Documentation is important to understand the data/code. This post provides information about documentation, file naming and metadata.
Documentation
It is important to document your data, as it provides the contextual information needed to interpret the data. Data documentation includes information on the context of the data collection (project objectives and hypotheses), data collection methods (sampling, data collection process, analysis instruments used, software used to process the data etc), temporal and geographic coverage and by whom the data collection took place. Where multiple datasets or multiple versions of the same dataset are generated, the relationship between (the versions of) datasets should be clear.
Data organisation in spreadsheets (see also the Open Science Framework guidance)
File naming convention
Structure your file names and set up a template for this. It is very useful to start with the date (when the file was generated: YYYYMMDD) which will sort your files chronologically and also creates a unique identifier for each file. (It will be immediately clear if there are multiple files generated on the same day that will have to be given a version number –or “A, B”-, because otherwise overwriting would occurs if you store these files in the proper folder).
Examples:
20190607_ImPhys_RDMTemplate_v001_eng
Date or date range of experiment: YYYYMMDD
File type (or language such as the example above)
Researcher name/initials
Version number of file (v001, v002)
Don’t make file names too long (30-70 characters should do the trick)
Avoid special characters (?\!@*%{[<>) and spaces
You can explain the file naming convention in a README.txt file, so that it will also become clear to others what the file names mean.

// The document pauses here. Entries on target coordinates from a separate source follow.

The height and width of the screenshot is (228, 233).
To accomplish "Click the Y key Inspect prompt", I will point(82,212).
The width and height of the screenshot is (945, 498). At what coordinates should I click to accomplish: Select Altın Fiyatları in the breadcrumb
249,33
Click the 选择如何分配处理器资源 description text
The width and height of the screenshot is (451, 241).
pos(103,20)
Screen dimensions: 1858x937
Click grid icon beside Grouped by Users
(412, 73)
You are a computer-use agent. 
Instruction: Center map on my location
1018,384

More information on file naming
8 step guide on how to set up your file naming convention
Danielle Navarro’s videos about file naming and project structure
Stanford’sbest practices for file naming
Bulk renaming tools (use with care!):
Windows: Ant Renamer, RenameIT, Bulk Rename Utility
Mac: Renamer, Name Changer
Linux: GNOME Commander, GPRename
Unix: Using the grep command to search for regular expressions
Metadata
Metadata is information about your data, such as the title of the dataset, the date, creator(s) and keywords that describe the data. Metadata standards with defined fields ensure machine readability. To look for disciplinary standards you can use the resources below:
• Research Data Alliance metadata directory
Tools available for metadata creation:
Frictionless: Datapackage Pipelines (see this presentation on YouTube)
Physical samples
Reference your samples: dates in notebooks + supplier’s name/code
Add any relevant notes:
Electronic Lab Notebooks
TU Delft provides licenses for RSpace and eLABjournal.
You can also keep a digital copy in solutions such as OneNote, Obsidian or logseq.